Ballina is near a County Mayo parish where the next stop is America and an area where American presidents with Irish roots such as JFK are revered and remembered.

Joe Biden embodies the classic Irish politician from long ago, making it passing strange that a throwback pol from an earlier era was the one to beat Donald Trump in arguably the most important presidential race since Abraham Lincoln won in 1860.

Biden is of a type, a very recognizable character to the Irish, fiery at times, devoted to his church and clan, a backslapper and hand shaker who embodies an earlier era.

This was always obvious when he was vice president to Barack Obama at the annual St. Patrick's celebration at the White House. After the speeches Obama would approach the rope line like a 50-meter dash runner, shaking a hand here and there before bounding out.

But Biden would linger and linger, shake every hand, clap every back, take every selfie insight. The best politicians are first and foremost comfortable in their own skin, and Biden with his “hail fellow well met” manner and ability to listen personified that.

It is central to his ID as a successful politician.  Biden has never met a person he didn't think he could persuade.

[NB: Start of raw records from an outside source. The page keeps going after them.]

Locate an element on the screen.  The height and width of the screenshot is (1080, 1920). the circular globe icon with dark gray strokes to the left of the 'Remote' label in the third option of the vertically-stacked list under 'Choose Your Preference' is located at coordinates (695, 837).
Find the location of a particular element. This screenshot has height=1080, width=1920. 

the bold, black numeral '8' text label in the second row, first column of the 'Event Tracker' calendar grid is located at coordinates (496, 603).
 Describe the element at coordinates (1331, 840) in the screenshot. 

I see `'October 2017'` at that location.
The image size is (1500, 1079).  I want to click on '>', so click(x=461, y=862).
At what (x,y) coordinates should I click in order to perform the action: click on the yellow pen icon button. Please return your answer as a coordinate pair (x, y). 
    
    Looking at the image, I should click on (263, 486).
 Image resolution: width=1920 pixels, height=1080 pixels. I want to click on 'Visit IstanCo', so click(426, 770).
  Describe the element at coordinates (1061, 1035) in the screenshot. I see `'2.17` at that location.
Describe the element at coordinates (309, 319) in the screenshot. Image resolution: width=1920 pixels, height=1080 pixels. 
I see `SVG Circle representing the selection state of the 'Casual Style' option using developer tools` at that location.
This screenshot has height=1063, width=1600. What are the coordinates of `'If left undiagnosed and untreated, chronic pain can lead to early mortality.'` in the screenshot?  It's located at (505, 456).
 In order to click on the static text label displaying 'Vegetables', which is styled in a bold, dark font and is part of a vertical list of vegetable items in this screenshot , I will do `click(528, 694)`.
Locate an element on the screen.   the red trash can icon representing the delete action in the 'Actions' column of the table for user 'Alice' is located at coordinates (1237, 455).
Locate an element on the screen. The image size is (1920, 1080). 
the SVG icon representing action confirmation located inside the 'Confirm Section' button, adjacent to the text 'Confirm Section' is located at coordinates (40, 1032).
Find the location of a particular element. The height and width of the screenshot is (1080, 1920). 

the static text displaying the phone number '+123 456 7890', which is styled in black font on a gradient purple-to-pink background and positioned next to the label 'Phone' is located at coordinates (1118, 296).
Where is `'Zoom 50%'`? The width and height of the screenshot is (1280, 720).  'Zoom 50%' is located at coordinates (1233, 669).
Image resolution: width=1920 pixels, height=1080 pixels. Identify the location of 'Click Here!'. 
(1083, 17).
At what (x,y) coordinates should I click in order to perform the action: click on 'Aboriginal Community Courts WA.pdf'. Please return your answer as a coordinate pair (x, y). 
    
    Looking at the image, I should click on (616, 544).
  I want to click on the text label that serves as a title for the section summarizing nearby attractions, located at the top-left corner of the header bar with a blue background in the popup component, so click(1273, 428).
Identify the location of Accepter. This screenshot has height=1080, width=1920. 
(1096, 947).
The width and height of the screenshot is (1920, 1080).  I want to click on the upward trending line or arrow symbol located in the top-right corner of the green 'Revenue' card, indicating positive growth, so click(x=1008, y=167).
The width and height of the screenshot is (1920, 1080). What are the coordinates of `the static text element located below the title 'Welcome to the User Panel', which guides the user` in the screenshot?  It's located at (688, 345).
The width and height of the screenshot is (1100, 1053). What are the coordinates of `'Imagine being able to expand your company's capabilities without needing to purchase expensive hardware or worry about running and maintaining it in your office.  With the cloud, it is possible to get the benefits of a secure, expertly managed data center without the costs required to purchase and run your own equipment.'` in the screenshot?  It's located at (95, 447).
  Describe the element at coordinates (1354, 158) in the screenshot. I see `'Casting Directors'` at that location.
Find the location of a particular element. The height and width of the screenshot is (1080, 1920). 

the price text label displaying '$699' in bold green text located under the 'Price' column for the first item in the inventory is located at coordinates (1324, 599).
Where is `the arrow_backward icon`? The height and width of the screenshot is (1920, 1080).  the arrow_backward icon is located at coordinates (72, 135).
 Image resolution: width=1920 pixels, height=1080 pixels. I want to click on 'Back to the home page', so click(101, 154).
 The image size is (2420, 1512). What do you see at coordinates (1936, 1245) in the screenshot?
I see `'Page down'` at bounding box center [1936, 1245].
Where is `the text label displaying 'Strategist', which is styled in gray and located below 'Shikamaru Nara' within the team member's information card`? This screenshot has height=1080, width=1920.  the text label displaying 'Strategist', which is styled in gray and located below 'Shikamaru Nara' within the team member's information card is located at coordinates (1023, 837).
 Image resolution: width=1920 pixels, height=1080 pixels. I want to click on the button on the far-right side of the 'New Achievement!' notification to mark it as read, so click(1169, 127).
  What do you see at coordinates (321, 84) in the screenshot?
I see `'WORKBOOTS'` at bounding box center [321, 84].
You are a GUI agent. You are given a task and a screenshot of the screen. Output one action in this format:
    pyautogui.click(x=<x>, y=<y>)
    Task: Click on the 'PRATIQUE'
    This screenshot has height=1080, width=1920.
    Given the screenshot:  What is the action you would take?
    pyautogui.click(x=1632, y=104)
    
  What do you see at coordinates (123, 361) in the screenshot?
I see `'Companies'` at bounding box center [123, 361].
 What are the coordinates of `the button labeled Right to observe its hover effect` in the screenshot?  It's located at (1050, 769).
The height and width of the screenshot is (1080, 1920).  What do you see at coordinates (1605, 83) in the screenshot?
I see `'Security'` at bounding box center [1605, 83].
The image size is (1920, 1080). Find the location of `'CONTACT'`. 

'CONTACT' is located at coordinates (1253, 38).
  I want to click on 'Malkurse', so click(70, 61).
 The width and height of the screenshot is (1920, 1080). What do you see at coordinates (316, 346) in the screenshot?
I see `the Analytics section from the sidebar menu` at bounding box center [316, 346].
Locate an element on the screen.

His glad-handing was often taken for bumptiousness but it served its purpose to break the ice, set the comfort level with whomever he was speaking with.

I had occasion to interview him in 1987 when he was beginning his career.  He quickly revealed he was deeply entrenched in his Finnegan and Blewitt roots while pondering for 10 minutes where on earth the name Biden came from.

He ranged around Irish history like a professional, marking out Theobald Wolfe Tone, leader of the 1798 Rebellion who brought rebel Catholics and Protestants together for a failed insurrection as one of his political heroes.

It was not Tone's militancy that Biden honed in on, but rather his ability to meld Catholic and Protestant and dissenter together in the great but failed United Irishmen Rising. They were known as "United Men" for short, and Biden clearly saw his own beliefs reflected in that rebellion.

Interestingly, Biden didn't have to proclaim himself Irish. There were plenty of heavyweights in the Senate like Ted Kennedy and Daniel Patrick Moynihan who carried that flag.  With a last name like Biden, the new president-elect had to consciously decide that his Irish heritage mattered most.

He made no secret of that and stated in a subsequent letter to the people of Ireland before his visit there as vice president in 2016 that being Irish had "shaped his entire life."

The best way to understand him may well be that description of himself.  He is sociable to a fault, but that disguises a razor-sharp intellect and an insightful mind.

He often quotes the late Senator Moynihan, that to be Irish “is to know that in the end, the world will break your heart.”

Biden has certainly had his heartbroken, but the other gifts his Irish heritage has given him are humor, compassion for the underdog, and understanding, key attributes that Trump completely lacks.

Back home in Mayo and Louth, they are waiting for the day their boy, the great-great-grandson of a humble shoemaker makes his way back to where it all began. They can't wait, and one senses neither can he.